Questions d'étude.
(a) Imprimez l'article sur U-Turn depuis « Grace McKenna (Jennifer » jusqu'à « Alexandre, en 2004). ».
(b) Dans l'article sur U-Turn :
(i) Quel éditeur vidéo ressort le film en Blu-ray ?
(ii) Après l'échec commercial de quelles fresques historiques le film a-t-il été entrepris ?
(iii) Quel film de 2004 l'auteur met-il à part parmi les œuvres du cinéaste des années 2000 ?
(c) Reprenez l'article sur U-Turn et poursuivez-le après sa dernière phrase.
------ Texte fourni
U-Turn, le polar déjanté d’Oliver Stone revient en Blu-ray

Grace McKenna (Jennifer Lopez) & Bobby Cooper (Sean Penn)

Par Claude Monnier : En cette fin d’année, l’éditeur vidéo L’Atelier d’Images a la bonne idée de ressortir, avec force bonus, U-Turn (1997), polar déjanté d’Oliver Stone. C’est un des derniers films totalement maîtrisés du cinéaste, avant des années 2000 plutôt inégales, voire un peu molles, ce qui est le comble pour un artiste au style aussi exacerbé (je ferais une exception pour le grandiose Alexandre, en 2004).

U-Turn, film noir à petit budget mais au casting incroyable (Sean Penn, Jennifer Lopez, Nick Nolte, Powers Boothe, Billy Bob Thorton, Joaquin Phoenix, Claire Danes, Jon Voight… ouf !), a été entrepris après le grave échec commercial des fresques historiques Entre ciel et terre et Nixon. Pour le cinéaste, c’est un retour à l’esprit délirant de Tueurs nés, l’un de ses succès du début des années quatre-vingt-dix. Mais U-Turn, malgré son excellence, s’est planté au box-office. La raison de ce four est compréhensible sur un certain point : c’est le film le plus nihiliste du cinéaste. À la limite, même les deux psychopathes de Tueurs nés croyaient à quelque chose, à l’amour, au couple, tandis qu’ici rien ne trouve grâce aux yeux de Stone.
------------
------ Jeu d'enregistrements
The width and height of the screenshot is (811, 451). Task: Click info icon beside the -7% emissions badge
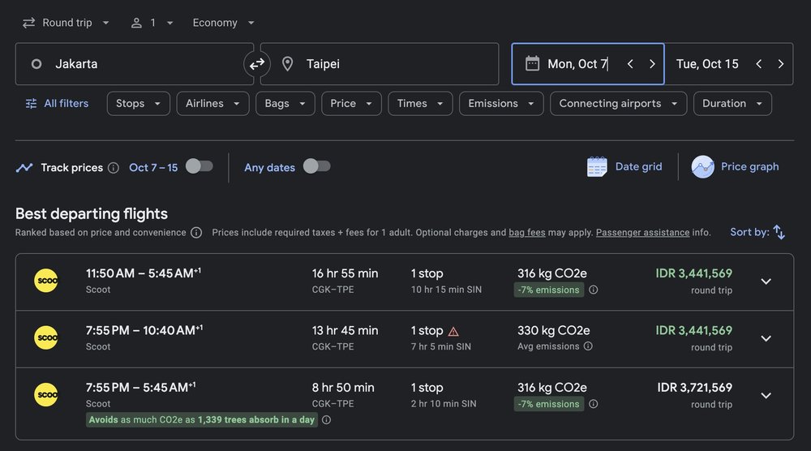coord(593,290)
------------
------ Jeu d'enregistrements
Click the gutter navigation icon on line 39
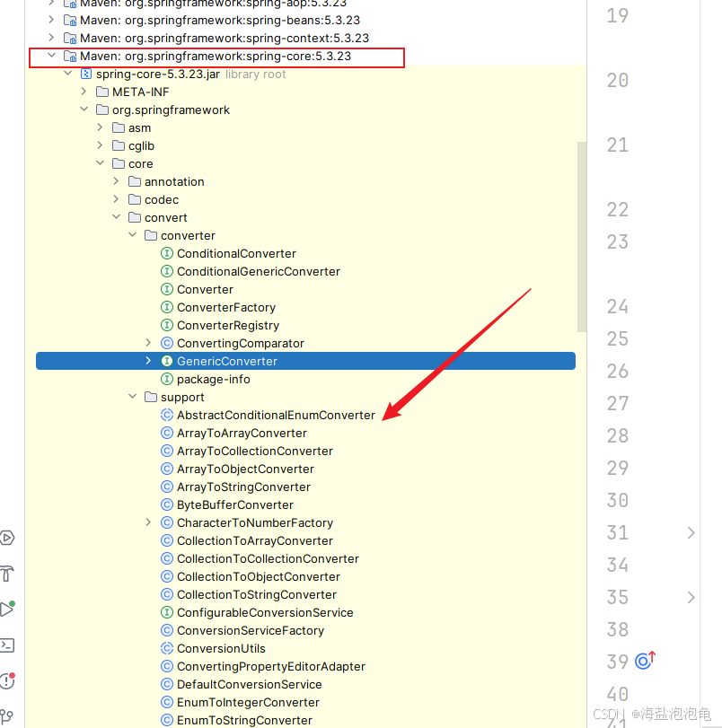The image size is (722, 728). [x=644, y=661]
------------
Corrigé.
(a)
Grace McKenna (Jennifer Lopez) & Bobby Cooper (Sean Penn)

Par Claude Monnier : En cette fin d’année, l’éditeur vidéo L’Atelier d’Images a la bonne idée de ressortir, avec force bonus, U-Turn (1997), polar déjanté d’Oliver Stone. C’est un des derniers films totalement maîtrisés du cinéaste, avant des années 2000 plutôt inégales, voire un peu molles, ce qui est le comble pour un artiste au style aussi exacerbé (je ferais une exception pour le grandiose Alexandre, en 2004).

(b)
(i) L'Atelier d'Images.
(ii) Entre ciel et terre et Nixon.
(iii) Alexandre.

(c)
U-Turn reprend l’argument de Réveil dans la terreur de Ted Kotcheff : un homme (ici un truand minable joué par Sean Penn) se retrouve coincé dans un bled paumé en plein désert, sans pouvoir jamais en sortir, tournant en rond entre plusieurs tarés (au sens propre), comme dans une malédiction. S’ajoute à cela une femme fatale (Jennifer Lopez) qui veut se débarrasser de son époux (Nick Nolte). Epoux qui est aussi… son père.

U-Turn est fondé sur deux aspects : c’est à la fois une caricature de l’Amérique en vase clos et une variation moderne sur le film noir des années quarante. La caricature de l’Amérique est si poussée, si glauque, que l’on comprend que le public (surtout local) l’ait rejetée en bloc : outre l’environnement miteux et le thème terrible de l’inceste (une réalité occultée aux Etats-Unis, nous dit Stone dans les bonus), les personnages sont tous des salopards obsédés par le fric, quand ils ne sont pas tout simplement fous à lier. Aucun Américain, et c’est normal, n’a eu envie d’aller se contempler dans ce miroir déformant. Même dans ses dénonciations précédentes de l’American Dream, Stone se montrait souvent épique et ne pouvait s’empêcher de terminer sur une note d’espoir. Ici ? Rien.

Grace McKenna (Jennifer Lopez)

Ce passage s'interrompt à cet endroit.